HOW TO COMPLETE THIS TASK. Restate each entry shown beneath this instruction, keeping its wording intact.

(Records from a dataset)
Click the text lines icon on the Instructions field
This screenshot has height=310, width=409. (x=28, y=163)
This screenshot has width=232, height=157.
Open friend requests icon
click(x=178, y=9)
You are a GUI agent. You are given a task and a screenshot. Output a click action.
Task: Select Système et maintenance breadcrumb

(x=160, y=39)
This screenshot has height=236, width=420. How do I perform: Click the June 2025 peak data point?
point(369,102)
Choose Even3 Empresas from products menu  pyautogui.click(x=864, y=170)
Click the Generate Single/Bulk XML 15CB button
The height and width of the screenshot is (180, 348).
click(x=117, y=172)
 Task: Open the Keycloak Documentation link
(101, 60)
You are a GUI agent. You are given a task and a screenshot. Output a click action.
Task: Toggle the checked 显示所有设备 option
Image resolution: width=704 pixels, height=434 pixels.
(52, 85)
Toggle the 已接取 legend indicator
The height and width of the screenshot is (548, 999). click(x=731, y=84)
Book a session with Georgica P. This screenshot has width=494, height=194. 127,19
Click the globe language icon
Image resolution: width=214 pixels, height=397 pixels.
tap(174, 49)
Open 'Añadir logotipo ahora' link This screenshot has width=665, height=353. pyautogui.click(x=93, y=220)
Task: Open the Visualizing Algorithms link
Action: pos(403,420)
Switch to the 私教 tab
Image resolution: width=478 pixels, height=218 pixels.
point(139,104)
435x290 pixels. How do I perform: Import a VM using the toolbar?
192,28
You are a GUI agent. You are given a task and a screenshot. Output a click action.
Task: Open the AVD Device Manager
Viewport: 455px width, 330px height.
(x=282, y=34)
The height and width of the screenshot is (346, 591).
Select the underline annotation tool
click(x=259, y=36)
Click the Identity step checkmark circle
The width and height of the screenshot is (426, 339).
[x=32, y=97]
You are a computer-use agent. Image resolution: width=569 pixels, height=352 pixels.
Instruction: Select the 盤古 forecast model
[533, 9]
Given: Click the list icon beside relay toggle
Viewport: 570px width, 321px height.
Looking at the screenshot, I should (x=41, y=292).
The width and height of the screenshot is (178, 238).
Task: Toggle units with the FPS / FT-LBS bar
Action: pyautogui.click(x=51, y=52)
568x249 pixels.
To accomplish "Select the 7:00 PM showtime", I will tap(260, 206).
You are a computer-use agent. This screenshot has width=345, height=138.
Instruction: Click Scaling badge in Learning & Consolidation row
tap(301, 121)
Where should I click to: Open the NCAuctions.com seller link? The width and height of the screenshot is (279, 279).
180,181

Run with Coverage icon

ANSWER SECTION.
Click the text lines icon on the Instructions field
This screenshot has height=310, width=409. (x=28, y=163)
This screenshot has width=232, height=157.
Open friend requests icon
click(x=178, y=9)
You are a GUI agent. You are given a task and a screenshot. Output a click action.
Task: Select Système et maintenance breadcrumb

(x=160, y=39)
This screenshot has height=236, width=420. How do I perform: Click the June 2025 peak data point?
point(369,102)
Choose Even3 Empresas from products menu  pyautogui.click(x=864, y=170)
Click the Generate Single/Bulk XML 15CB button
The height and width of the screenshot is (180, 348).
click(x=117, y=172)
 Task: Open the Keycloak Documentation link
(101, 60)
You are a GUI agent. You are given a task and a screenshot. Output a click action.
Task: Toggle the checked 显示所有设备 option
Image resolution: width=704 pixels, height=434 pixels.
(52, 85)
Toggle the 已接取 legend indicator
The height and width of the screenshot is (548, 999). click(x=731, y=84)
Book a session with Georgica P. This screenshot has width=494, height=194. 127,19
Click the globe language icon
Image resolution: width=214 pixels, height=397 pixels.
tap(174, 49)
Open 'Añadir logotipo ahora' link This screenshot has width=665, height=353. pyautogui.click(x=93, y=220)
Task: Open the Visualizing Algorithms link
Action: pos(403,420)
Switch to the 私教 tab
Image resolution: width=478 pixels, height=218 pixels.
point(139,104)
435x290 pixels. How do I perform: Import a VM using the toolbar?
192,28
You are a GUI agent. You are given a task and a screenshot. Output a click action.
Task: Open the AVD Device Manager
Viewport: 455px width, 330px height.
(x=282, y=34)
The height and width of the screenshot is (346, 591).
Select the underline annotation tool
click(x=259, y=36)
Click the Identity step checkmark circle
The width and height of the screenshot is (426, 339).
[x=32, y=97]
You are a computer-use agent. Image resolution: width=569 pixels, height=352 pixels.
Instruction: Select the 盤古 forecast model
[533, 9]
Given: Click the list icon beside relay toggle
Viewport: 570px width, 321px height.
Looking at the screenshot, I should (x=41, y=292).
The width and height of the screenshot is (178, 238).
Task: Toggle units with the FPS / FT-LBS bar
Action: pyautogui.click(x=51, y=52)
568x249 pixels.
To accomplish "Select the 7:00 PM showtime", I will tap(260, 206).
You are a computer-use agent. This screenshot has width=345, height=138.
Instruction: Click Scaling badge in Learning & Consolidation row
tap(301, 121)
Where should I click to: Open the NCAuctions.com seller link? The width and height of the screenshot is (279, 279).
180,181

Run with Coverage icon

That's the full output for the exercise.